Sunday, February 03, 2019

Thirty-four years ago: was Timothy Lee lynched?

The emergence of Virginia Governor Ralph Northam's blackface/Klansman 1984 yearbook photo has evoked historical commentary such as this:

The context is also important here. While some might be tempted to argue blackface wasn’t so taboo back in the early 1980s, this was an era in which Klan was still active and still violent near where Northam grew up in southern Virginia, as Jerald Lentini noted.

In 1979, Klansmen and members of the American Nazi Party killed five members of the Communist Workers Party in Greensboro, N.C. In 1980 in Chattanooga, Tenn., Klansmen wounded four black women with shotgun pellets and another with broken glass after shooting up a predominantly black neighborhood.
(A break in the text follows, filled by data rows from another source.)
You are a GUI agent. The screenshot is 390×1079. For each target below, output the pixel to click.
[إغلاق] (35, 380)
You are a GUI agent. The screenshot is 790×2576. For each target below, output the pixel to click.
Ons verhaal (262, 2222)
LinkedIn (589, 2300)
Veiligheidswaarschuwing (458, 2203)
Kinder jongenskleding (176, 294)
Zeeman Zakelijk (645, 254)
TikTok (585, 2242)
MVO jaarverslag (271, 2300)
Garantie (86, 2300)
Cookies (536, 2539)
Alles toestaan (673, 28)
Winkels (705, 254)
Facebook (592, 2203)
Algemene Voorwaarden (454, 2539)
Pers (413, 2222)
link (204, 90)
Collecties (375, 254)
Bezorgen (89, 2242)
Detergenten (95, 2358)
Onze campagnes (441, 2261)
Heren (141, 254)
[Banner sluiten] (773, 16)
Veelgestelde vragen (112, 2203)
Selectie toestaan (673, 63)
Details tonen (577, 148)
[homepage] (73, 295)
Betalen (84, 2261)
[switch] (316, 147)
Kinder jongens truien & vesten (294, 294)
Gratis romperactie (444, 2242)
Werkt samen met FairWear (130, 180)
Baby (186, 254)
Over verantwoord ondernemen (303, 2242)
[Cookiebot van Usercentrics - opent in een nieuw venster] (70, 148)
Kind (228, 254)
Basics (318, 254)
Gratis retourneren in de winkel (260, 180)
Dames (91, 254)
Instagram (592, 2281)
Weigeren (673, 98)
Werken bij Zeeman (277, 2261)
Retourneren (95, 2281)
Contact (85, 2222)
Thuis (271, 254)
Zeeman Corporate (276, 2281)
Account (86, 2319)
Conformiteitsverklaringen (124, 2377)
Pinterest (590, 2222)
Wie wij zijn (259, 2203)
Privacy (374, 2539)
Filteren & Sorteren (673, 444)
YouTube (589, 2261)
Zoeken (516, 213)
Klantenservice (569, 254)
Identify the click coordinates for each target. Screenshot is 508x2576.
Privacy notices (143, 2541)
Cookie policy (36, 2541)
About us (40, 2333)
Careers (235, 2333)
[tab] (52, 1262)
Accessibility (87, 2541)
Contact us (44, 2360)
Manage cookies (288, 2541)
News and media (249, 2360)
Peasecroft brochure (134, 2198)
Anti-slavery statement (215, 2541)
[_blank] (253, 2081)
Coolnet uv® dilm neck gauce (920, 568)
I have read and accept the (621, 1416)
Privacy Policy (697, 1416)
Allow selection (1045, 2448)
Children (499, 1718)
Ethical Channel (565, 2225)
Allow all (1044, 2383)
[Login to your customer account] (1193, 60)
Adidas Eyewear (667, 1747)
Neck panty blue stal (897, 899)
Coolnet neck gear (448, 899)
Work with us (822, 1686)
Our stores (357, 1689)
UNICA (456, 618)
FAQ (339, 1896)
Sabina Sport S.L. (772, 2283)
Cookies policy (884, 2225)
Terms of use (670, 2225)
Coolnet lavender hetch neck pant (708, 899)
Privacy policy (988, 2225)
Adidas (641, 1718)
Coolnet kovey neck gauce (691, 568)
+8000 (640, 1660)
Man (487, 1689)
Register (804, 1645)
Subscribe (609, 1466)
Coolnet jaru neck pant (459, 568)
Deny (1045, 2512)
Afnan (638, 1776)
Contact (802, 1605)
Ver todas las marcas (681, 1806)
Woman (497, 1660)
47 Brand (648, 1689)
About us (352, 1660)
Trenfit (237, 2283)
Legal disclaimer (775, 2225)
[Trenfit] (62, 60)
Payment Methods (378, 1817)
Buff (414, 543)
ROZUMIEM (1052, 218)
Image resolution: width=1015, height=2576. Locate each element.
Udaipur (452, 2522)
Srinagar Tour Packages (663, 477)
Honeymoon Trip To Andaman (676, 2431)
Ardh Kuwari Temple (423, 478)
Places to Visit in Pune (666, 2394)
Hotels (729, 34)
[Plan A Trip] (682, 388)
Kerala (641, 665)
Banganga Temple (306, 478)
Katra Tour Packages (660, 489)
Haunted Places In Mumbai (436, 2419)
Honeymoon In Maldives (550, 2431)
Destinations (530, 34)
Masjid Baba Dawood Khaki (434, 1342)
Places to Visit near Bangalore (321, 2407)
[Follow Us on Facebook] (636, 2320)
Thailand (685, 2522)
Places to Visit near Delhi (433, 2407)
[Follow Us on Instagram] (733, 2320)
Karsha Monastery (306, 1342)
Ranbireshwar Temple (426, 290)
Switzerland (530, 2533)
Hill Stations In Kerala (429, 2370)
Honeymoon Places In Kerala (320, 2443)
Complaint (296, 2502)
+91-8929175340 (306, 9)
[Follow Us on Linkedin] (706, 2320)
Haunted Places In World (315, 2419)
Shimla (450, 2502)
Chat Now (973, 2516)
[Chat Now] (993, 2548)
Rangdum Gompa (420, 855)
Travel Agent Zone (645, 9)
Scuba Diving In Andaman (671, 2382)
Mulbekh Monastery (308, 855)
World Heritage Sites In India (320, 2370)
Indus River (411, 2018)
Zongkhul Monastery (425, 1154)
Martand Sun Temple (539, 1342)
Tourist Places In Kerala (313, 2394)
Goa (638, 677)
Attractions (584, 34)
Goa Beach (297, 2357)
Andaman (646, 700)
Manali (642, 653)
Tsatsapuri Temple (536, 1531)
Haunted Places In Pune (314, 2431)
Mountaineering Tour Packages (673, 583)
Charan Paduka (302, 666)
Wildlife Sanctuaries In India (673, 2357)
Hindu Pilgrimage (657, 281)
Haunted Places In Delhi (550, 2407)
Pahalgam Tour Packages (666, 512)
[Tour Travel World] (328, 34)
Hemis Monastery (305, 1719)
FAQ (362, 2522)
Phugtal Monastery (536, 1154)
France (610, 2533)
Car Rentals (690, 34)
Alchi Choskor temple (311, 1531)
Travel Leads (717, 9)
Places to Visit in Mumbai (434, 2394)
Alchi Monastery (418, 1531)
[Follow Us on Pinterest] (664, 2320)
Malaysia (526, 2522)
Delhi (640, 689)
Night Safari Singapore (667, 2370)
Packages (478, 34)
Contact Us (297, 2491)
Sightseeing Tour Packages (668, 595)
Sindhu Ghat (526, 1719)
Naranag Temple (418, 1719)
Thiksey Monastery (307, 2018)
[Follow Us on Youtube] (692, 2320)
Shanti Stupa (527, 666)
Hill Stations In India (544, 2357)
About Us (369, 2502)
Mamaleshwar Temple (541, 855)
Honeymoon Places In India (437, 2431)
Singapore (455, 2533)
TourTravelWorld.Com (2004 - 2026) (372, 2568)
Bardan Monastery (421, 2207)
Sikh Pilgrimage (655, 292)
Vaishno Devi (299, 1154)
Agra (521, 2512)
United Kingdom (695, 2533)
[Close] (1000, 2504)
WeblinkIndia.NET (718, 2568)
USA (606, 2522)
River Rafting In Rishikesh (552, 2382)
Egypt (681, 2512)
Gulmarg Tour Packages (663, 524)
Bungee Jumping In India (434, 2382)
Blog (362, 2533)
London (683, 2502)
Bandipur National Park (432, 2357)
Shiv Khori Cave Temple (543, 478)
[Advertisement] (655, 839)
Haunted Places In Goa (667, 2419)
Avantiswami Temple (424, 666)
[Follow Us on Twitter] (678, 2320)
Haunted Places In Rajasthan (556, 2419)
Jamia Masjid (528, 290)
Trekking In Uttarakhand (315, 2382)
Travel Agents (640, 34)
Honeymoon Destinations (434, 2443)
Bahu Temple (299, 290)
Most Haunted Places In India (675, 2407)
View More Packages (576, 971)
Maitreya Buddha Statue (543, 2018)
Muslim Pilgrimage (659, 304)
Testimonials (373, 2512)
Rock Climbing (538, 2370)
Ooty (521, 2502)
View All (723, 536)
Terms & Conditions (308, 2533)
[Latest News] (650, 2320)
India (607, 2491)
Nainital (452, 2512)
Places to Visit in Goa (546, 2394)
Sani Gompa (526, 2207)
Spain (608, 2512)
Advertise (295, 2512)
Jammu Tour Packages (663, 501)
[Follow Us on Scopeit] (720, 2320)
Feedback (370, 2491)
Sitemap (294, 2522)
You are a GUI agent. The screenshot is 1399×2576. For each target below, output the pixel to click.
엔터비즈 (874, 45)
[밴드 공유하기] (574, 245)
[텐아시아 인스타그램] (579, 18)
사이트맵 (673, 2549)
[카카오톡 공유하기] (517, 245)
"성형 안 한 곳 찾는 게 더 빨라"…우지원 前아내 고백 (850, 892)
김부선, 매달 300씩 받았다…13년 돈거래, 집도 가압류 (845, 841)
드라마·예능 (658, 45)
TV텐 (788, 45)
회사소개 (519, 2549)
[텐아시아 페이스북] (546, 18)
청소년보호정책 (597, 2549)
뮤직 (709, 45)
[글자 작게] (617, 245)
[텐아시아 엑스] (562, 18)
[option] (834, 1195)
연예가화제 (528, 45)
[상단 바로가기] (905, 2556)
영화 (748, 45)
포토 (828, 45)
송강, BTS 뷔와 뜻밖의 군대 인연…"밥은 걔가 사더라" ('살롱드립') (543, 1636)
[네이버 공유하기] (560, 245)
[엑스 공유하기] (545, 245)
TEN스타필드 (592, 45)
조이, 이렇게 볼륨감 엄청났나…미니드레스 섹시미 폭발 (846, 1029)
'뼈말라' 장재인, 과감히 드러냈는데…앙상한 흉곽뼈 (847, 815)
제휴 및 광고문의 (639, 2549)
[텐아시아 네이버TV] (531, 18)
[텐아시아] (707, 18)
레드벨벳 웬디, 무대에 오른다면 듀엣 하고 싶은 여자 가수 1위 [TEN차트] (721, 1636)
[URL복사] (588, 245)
The so-called “last lynching in America” was perpetrated by the Klan in 1981 in Mobile, Ala.

This last brought me up short. The date is probably accurate if the meaning of "lynching" is confined to racial terrorism perpetrated openly by whites who trusted they enjoyed the support of their community. But a few Northern Californians remember that on November 2, 1985, the body of Timothy Charles Lee was discovered hanging from a fig tree near the Concord BART station. Twenty-three year old Lee was both Black and gay. Twelve hours before his body was found, two men wearing white robes had attacked two black men in the parking lot of a nearby bar.

Concord police and the county coroner declared Lee a suicide who had somehow hung himself. Some neighbors reported hearing screams.

Ms. Hannum said she thought it was some sort of hazing. ″If I would have realized as terrible a thing was going on, I would have rushed out there, or called police,″ said Ms. Hannum. ″It didn’t leap to my mind that someone’s actually being murdered - and now I’m living with that.″

The NAACP called for an FBI investigation; the civil rights organization never received a satisfactory answer about how the young man came to be hanging from a tree.